Paali (or Bali; /pɑːlaɪ/) is a 2007 Indian Tamil-language romantic drama film directed by A. Jesudoss and starring Sre and Rimpi Das with Azhagu and Pagala in supporting roles. The film was released on 25 May 2007 to mixed-to-negative reviews.

==Plot ==
London Music College student Richard travels to a remote village to learn more about an instrument named Paali. Incidentally, the village chief's daughter goes by the same name. Richard and Paali eventually fall in love much to Kaarai (Richard's proposed bride)'s despise. Kaarai becomes a suspect when Richard disappears and is allegedly killed. How Richard is found and how he unites with Paali forms the rest of the story.

== Cast ==
- Sre as Richard
- Rimpi Das as Paali
- Azhagu as Paali's father
- Pagala as Kaarai
- Rani as Paali's mother

== Production ==
Sre made his debut and Assamese actress Rimpi Das made her Tamil debut through this film. The film was produced by Sre's home production, Vijaya Baarati Arts. The film was shot in Chennai, the Nilgiris, Pondicherry, and Spain.

== Soundtrack ==
The music was composed by Bhagwat.
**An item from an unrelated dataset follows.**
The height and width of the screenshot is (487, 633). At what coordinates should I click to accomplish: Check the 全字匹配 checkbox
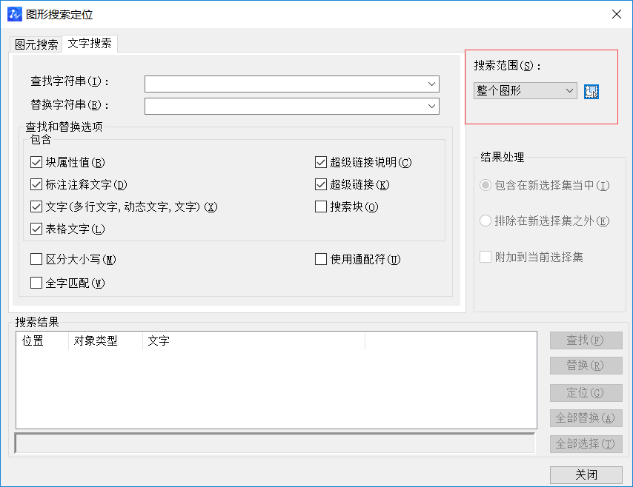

The lyrics were written by Piraisoodan, Snehan, Viveka, Yugabharathi, Tolkappiyan, and Muthuvijayan.

Track listing
| No. | Title | Singer(s) | Length |
|---|---|---|---|
| 1. | "Sellakutti" | Anuradha Sriram | 3:56 |
| 2. | "Unnai Paathadum" | Karthik, Mahathi | 4:11 |
| 3. | "Thottale" | Sundara Rajan, chorus | 4:17 |
| 4. | "Theye Theye" | Saindhavi, chorus | 5:11 |
| 5. | "Route Route" | Tippu | 4:32 |
| 6. | "Margazhiyil" | Kalyani Menon | 3:53 |
| Total length: |  |  | 26:00 |

== Release and reception ==
Malini Mannath of Chennai Online wrote that "Paali would have turned out better if the director was more focused on his central theme and not got distracted by irrelevant situations and forced in dance numbers". A critic from Cine South wrote that "Bali is for the patient people!"